**ASSIGNMENT**
Given the records below, would you repeat exactly the lines that begin at the one containing "Open the StarRating" and end at the one containing "Task: Collapse the Other Places panel", inclusive?

Source records
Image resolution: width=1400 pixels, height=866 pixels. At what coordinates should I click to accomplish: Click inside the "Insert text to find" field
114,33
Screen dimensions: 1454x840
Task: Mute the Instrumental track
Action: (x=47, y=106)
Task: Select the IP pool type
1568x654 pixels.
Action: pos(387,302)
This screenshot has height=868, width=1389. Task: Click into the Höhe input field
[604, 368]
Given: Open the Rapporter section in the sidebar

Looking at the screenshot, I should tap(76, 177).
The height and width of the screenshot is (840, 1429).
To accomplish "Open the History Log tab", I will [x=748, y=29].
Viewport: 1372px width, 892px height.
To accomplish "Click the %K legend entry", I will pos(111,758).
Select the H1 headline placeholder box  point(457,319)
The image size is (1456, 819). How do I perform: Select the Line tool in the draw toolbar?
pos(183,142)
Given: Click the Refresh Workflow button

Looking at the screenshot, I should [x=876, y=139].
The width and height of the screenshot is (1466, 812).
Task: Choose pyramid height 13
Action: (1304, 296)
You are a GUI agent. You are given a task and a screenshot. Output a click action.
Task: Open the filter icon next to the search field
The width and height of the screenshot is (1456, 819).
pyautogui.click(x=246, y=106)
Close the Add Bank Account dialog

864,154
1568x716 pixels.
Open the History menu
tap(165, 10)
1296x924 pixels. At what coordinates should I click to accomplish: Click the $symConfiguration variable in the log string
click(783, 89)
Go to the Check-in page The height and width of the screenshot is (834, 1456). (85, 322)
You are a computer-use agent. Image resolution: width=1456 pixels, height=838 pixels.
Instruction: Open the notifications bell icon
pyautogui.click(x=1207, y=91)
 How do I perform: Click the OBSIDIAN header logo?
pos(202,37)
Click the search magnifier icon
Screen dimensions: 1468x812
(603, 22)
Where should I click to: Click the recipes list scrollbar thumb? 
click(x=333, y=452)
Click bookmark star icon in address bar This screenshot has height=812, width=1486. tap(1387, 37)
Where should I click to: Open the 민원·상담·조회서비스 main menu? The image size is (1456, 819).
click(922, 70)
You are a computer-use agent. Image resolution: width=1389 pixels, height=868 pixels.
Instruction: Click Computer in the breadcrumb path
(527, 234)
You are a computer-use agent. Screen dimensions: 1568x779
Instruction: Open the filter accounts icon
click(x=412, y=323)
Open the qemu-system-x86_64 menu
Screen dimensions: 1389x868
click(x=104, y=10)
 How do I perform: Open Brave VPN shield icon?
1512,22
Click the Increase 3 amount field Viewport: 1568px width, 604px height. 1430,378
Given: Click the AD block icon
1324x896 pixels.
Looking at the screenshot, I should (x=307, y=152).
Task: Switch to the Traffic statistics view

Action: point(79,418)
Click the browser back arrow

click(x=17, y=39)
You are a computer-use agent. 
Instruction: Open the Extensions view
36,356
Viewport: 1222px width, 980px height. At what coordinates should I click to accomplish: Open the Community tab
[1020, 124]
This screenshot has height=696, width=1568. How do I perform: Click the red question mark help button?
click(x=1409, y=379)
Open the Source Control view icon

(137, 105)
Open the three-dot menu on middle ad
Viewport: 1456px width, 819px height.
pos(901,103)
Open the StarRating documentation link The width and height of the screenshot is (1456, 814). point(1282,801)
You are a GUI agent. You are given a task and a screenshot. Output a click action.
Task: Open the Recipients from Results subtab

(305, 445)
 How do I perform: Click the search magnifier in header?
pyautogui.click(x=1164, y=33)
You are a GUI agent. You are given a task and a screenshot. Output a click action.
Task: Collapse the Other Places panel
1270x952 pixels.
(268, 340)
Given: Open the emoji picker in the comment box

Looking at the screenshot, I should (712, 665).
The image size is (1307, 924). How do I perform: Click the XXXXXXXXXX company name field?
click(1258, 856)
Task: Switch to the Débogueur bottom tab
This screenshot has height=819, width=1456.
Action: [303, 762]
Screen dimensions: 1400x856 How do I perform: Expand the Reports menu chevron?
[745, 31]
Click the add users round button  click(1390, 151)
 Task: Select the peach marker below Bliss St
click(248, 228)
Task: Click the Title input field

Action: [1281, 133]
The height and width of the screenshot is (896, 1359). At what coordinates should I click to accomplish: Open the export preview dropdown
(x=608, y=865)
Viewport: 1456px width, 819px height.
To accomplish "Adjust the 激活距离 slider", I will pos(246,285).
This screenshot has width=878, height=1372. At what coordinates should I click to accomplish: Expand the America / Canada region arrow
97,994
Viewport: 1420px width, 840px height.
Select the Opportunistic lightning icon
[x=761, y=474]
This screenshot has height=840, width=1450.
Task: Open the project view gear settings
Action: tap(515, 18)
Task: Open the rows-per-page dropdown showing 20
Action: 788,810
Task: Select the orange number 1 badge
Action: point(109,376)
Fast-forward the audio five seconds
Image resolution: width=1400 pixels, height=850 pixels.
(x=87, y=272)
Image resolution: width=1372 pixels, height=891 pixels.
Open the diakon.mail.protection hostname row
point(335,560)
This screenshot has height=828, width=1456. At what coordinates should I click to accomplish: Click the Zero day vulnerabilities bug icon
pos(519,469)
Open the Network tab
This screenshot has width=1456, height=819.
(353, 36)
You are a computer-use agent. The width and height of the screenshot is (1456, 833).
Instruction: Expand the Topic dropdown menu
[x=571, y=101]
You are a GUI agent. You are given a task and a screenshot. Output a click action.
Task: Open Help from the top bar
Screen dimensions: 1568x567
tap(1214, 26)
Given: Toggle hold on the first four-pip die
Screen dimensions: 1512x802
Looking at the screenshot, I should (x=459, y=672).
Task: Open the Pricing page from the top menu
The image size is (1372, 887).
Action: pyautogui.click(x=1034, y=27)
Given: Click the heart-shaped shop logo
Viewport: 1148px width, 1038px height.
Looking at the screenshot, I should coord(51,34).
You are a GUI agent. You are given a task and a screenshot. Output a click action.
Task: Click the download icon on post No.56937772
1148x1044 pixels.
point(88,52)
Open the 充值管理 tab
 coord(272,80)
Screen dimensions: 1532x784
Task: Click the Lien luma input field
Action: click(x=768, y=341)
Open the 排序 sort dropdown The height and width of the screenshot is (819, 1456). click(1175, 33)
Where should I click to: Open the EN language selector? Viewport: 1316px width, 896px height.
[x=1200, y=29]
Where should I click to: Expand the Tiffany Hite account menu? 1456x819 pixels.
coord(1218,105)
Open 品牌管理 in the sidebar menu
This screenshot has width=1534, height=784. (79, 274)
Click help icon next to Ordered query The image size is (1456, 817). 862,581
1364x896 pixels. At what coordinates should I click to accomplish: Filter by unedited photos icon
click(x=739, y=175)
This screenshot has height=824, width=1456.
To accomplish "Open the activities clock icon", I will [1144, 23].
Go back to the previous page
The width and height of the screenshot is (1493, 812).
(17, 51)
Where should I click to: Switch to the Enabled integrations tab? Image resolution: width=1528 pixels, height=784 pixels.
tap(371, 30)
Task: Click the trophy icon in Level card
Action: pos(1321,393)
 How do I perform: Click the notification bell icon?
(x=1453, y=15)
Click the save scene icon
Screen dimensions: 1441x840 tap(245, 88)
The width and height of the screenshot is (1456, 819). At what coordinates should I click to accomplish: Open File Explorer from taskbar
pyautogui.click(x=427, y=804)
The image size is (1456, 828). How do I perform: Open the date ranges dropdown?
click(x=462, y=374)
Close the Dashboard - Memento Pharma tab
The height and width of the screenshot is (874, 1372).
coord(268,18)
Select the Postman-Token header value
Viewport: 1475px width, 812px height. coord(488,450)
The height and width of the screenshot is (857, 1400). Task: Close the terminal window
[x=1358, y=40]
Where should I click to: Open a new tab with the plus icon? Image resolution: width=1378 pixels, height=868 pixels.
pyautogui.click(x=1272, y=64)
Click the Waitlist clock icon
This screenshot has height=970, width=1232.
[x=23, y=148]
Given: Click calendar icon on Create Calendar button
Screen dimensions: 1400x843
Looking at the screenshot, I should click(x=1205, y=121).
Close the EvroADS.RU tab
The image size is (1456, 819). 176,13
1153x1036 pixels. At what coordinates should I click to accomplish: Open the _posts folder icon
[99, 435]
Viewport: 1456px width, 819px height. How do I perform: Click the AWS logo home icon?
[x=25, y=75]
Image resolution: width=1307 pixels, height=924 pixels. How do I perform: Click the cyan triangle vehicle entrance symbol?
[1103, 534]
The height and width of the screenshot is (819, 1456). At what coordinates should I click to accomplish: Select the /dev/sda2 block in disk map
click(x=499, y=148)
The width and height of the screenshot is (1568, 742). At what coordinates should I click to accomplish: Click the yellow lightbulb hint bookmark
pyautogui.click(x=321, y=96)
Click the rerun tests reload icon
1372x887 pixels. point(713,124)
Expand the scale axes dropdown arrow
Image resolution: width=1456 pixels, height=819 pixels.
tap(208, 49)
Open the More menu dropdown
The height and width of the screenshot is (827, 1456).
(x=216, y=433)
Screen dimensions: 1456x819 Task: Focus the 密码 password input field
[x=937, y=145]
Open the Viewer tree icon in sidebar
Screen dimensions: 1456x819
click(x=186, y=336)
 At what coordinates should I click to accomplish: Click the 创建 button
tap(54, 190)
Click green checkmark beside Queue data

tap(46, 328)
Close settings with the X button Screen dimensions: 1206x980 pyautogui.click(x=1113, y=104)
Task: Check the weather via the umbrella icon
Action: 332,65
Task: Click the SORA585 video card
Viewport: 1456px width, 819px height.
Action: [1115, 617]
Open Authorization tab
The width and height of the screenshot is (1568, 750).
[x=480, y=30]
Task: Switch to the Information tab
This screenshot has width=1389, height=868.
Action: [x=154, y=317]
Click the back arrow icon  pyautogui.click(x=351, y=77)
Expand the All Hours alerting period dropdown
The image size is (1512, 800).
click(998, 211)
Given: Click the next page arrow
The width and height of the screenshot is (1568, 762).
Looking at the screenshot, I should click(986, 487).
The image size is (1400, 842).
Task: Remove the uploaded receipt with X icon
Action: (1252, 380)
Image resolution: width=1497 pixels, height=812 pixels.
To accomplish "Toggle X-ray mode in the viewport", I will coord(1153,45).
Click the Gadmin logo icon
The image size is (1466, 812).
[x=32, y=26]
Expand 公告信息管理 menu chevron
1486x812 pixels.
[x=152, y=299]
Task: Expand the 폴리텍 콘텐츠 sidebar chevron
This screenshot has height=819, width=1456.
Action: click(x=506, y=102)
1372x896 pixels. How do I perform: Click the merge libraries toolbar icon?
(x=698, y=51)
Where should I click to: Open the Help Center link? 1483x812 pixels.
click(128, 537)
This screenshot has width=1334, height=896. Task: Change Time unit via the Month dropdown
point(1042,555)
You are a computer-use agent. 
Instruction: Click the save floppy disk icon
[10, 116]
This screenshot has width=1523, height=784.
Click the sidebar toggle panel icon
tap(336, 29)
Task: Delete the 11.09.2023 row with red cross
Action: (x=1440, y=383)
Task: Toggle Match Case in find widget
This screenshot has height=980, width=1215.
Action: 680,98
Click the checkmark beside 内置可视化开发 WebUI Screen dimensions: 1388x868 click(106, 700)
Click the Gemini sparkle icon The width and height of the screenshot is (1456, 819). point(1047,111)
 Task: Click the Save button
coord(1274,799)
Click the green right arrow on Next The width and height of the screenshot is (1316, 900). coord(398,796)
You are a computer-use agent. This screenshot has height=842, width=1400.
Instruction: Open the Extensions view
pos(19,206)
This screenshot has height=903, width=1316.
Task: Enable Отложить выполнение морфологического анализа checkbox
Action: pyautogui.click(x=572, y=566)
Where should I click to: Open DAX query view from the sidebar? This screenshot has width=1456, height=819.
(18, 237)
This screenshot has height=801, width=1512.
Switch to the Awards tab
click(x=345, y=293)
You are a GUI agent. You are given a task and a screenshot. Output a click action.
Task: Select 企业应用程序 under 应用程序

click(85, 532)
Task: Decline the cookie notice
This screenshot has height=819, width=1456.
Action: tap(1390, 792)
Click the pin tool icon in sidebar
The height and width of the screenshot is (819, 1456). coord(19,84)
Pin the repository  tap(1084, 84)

**OUTPUT FOR THIS EXERCISE**
Open the StarRating documentation link The width and height of the screenshot is (1456, 814). point(1282,801)
You are a GUI agent. You are given a task and a screenshot. Output a click action.
Task: Open the Recipients from Results subtab

(305, 445)
 How do I perform: Click the search magnifier in header?
pyautogui.click(x=1164, y=33)
You are a GUI agent. You are given a task and a screenshot. Output a click action.
Task: Collapse the Other Places panel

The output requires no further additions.